Work item: Every record that follows must be given again exactly.

Provided information:
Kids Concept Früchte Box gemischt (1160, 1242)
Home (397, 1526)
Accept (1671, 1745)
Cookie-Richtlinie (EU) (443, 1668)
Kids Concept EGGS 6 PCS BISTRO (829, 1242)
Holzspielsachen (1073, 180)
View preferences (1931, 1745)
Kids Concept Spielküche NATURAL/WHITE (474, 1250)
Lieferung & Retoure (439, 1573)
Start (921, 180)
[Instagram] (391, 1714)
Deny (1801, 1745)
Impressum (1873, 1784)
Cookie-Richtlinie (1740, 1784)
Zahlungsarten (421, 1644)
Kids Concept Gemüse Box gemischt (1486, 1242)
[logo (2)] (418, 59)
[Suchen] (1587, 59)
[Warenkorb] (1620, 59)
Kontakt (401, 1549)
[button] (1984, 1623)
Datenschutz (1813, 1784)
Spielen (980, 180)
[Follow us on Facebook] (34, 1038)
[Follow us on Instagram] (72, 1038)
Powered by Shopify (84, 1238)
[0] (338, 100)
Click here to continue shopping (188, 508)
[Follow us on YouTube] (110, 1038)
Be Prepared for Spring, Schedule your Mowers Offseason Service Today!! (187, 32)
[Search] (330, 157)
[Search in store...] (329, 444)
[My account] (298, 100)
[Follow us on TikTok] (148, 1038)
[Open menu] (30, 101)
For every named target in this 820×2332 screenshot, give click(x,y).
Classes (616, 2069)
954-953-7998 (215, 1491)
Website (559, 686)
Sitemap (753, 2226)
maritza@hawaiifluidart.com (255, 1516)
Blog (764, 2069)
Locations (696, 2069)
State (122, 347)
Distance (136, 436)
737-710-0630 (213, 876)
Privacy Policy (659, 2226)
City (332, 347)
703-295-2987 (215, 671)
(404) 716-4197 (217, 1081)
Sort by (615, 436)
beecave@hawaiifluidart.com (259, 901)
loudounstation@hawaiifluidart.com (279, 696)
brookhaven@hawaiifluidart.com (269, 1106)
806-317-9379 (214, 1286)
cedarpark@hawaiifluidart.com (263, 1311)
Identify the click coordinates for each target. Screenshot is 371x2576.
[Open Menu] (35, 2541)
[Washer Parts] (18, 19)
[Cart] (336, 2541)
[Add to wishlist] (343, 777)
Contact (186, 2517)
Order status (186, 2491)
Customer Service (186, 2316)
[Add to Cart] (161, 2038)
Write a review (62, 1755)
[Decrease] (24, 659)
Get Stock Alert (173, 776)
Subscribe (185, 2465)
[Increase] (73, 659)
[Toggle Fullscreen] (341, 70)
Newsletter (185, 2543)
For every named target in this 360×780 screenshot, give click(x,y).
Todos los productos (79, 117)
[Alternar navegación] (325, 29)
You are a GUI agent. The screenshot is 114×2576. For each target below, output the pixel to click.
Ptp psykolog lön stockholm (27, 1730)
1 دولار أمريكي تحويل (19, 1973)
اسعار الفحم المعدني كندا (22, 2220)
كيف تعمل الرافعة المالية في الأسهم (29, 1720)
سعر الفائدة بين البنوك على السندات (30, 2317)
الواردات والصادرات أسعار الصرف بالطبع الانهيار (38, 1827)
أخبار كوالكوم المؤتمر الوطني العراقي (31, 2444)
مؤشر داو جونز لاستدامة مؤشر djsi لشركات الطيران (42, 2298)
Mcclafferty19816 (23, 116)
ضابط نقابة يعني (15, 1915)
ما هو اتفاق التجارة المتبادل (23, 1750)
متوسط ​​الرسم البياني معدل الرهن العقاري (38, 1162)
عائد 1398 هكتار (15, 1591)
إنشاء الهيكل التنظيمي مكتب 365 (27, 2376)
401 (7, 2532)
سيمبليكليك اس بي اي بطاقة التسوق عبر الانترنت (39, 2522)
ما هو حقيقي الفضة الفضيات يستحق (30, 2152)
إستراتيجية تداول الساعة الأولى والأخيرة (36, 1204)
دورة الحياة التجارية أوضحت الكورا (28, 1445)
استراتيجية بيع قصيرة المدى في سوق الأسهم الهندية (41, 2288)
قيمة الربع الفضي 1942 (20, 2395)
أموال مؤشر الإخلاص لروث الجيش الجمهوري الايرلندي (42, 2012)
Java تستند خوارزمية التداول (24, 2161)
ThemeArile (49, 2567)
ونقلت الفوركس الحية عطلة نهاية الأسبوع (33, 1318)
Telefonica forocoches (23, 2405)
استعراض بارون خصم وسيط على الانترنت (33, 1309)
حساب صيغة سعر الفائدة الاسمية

Solved exercise:
Kids Concept Früchte Box gemischt (1160, 1242)
Home (397, 1526)
Accept (1671, 1745)
Cookie-Richtlinie (EU) (443, 1668)
Kids Concept EGGS 6 PCS BISTRO (829, 1242)
Holzspielsachen (1073, 180)
View preferences (1931, 1745)
Kids Concept Spielküche NATURAL/WHITE (474, 1250)
Lieferung & Retoure (439, 1573)
Start (921, 180)
[Instagram] (391, 1714)
Deny (1801, 1745)
Impressum (1873, 1784)
Cookie-Richtlinie (1740, 1784)
Zahlungsarten (421, 1644)
Kids Concept Gemüse Box gemischt (1486, 1242)
[logo (2)] (418, 59)
[Suchen] (1587, 59)
[Warenkorb] (1620, 59)
Kontakt (401, 1549)
[button] (1984, 1623)
Datenschutz (1813, 1784)
Spielen (980, 180)
[Follow us on Facebook] (34, 1038)
[Follow us on Instagram] (72, 1038)
Powered by Shopify (84, 1238)
[0] (338, 100)
Click here to continue shopping (188, 508)
[Follow us on YouTube] (110, 1038)
Be Prepared for Spring, Schedule your Mowers Offseason Service Today!! (187, 32)
[Search] (330, 157)
[Search in store...] (329, 444)
[My account] (298, 100)
[Follow us on TikTok] (148, 1038)
[Open menu] (30, 101)
For every named target in this 820×2332 screenshot, give click(x,y).
Classes (616, 2069)
954-953-7998 (215, 1491)
Website (559, 686)
Sitemap (753, 2226)
maritza@hawaiifluidart.com (255, 1516)
Blog (764, 2069)
Locations (696, 2069)
State (122, 347)
Distance (136, 436)
737-710-0630 (213, 876)
Privacy Policy (659, 2226)
City (332, 347)
703-295-2987 (215, 671)
(404) 716-4197 (217, 1081)
Sort by (615, 436)
beecave@hawaiifluidart.com (259, 901)
loudounstation@hawaiifluidart.com (279, 696)
brookhaven@hawaiifluidart.com (269, 1106)
806-317-9379 (214, 1286)
cedarpark@hawaiifluidart.com (263, 1311)
Identify the click coordinates for each target. Screenshot is 371x2576.
[Open Menu] (35, 2541)
[Washer Parts] (18, 19)
[Cart] (336, 2541)
[Add to wishlist] (343, 777)
Contact (186, 2517)
Order status (186, 2491)
Customer Service (186, 2316)
[Add to Cart] (161, 2038)
Write a review (62, 1755)
[Decrease] (24, 659)
Get Stock Alert (173, 776)
Subscribe (185, 2465)
[Increase] (73, 659)
[Toggle Fullscreen] (341, 70)
Newsletter (185, 2543)
For every named target in this 360×780 screenshot, give click(x,y).
Todos los productos (79, 117)
[Alternar navegación] (325, 29)
You are a GUI agent. The screenshot is 114×2576. For each target below, output the pixel to click.
Ptp psykolog lön stockholm (27, 1730)
1 دولار أمريكي تحويل (19, 1973)
اسعار الفحم المعدني كندا (22, 2220)
كيف تعمل الرافعة المالية في الأسهم (29, 1720)
سعر الفائدة بين البنوك على السندات (30, 2317)
الواردات والصادرات أسعار الصرف بالطبع الانهيار (38, 1827)
أخبار كوالكوم المؤتمر الوطني العراقي (31, 2444)
مؤشر داو جونز لاستدامة مؤشر djsi لشركات الطيران (42, 2298)
Mcclafferty19816 (23, 116)
ضابط نقابة يعني (15, 1915)
ما هو اتفاق التجارة المتبادل (23, 1750)
متوسط ​​الرسم البياني معدل الرهن العقاري (38, 1162)
عائد 1398 هكتار (15, 1591)
إنشاء الهيكل التنظيمي مكتب 365 (27, 2376)
401 (7, 2532)
سيمبليكليك اس بي اي بطاقة التسوق عبر الانترنت (39, 2522)
ما هو حقيقي الفضة الفضيات يستحق (30, 2152)
إستراتيجية تداول الساعة الأولى والأخيرة (36, 1204)
دورة الحياة التجارية أوضحت الكورا (28, 1445)
استراتيجية بيع قصيرة المدى في سوق الأسهم الهندية (41, 2288)
قيمة الربع الفضي 1942 (20, 2395)
أموال مؤشر الإخلاص لروث الجيش الجمهوري الايرلندي (42, 2012)
Java تستند خوارزمية التداول (24, 2161)
ThemeArile (49, 2567)
ونقلت الفوركس الحية عطلة نهاية الأسبوع (33, 1318)
Telefonica forocoches (23, 2405)
استعراض بارون خصم وسيط على الانترنت (33, 1309)
حساب صيغة سعر الفائدة الاسمية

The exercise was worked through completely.